Por trás de inúmeros furos e desculpas para não ir a um encontro ou a um compromisso pode estar escondido um transtorno: o da ansiedade social. Quem sofre com ele sente-se angustiado quando precisa ir a uma dessas situações e desconfortável diante delas. É bem diferente da timidez, é uma sensação que paralisa. Mas, mesmo que incontrolável, tem tratamento.

A clausura constante pode ser sinal do problema cada vez mais comum, mesmo que pouco diagnosticado por conta do estigma que os transtornos mentais ainda carregam. As pessoas se veem como tímidas e não procuram ajuda.

— É comum ficar ansioso em situações em que estão expostos a críticas, como falar em público. Mas para quem tem o transtorno, é uma ansiedade prejudicial. A fronteira entre normal e patológico é o grau de prejuízo que se tem ao não conseguir fazer coisas por conta disso — explica a psiquiatra Analice Gigliotti, diretora do Espaço Clif.

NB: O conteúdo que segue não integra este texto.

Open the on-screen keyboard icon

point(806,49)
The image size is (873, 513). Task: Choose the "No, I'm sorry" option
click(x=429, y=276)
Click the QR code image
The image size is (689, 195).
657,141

A ansiedade social dificulta ou impossibilita a comunicação pessoal, pelo telefone ou até num elevador cheio. Quem sofre com isso pode gaguejar e ter a voz trêmula. Para a psicanalista Sônia Bromberger, é preciso buscar a compreensão do que é esse medo e o que o causou.

— Na raiz disso tem um medo de se afastar de casa ou de quem transmite segurança. Então, a pessoa alega várias coisas, tem sempre um argumento para não sair. É uma situação de sofrimento constante — pontua ela, que é membro da Sociedade Brasileira de Psicanálise do Rio.

Se a pessoa consegue ir ao evento, tem a angústia de não saber como se portar ali, sentindo-se extremamente fragilizada e exposta. Por outro lado, se evita o convívio, isola-se cada vez mais, diz Sônia.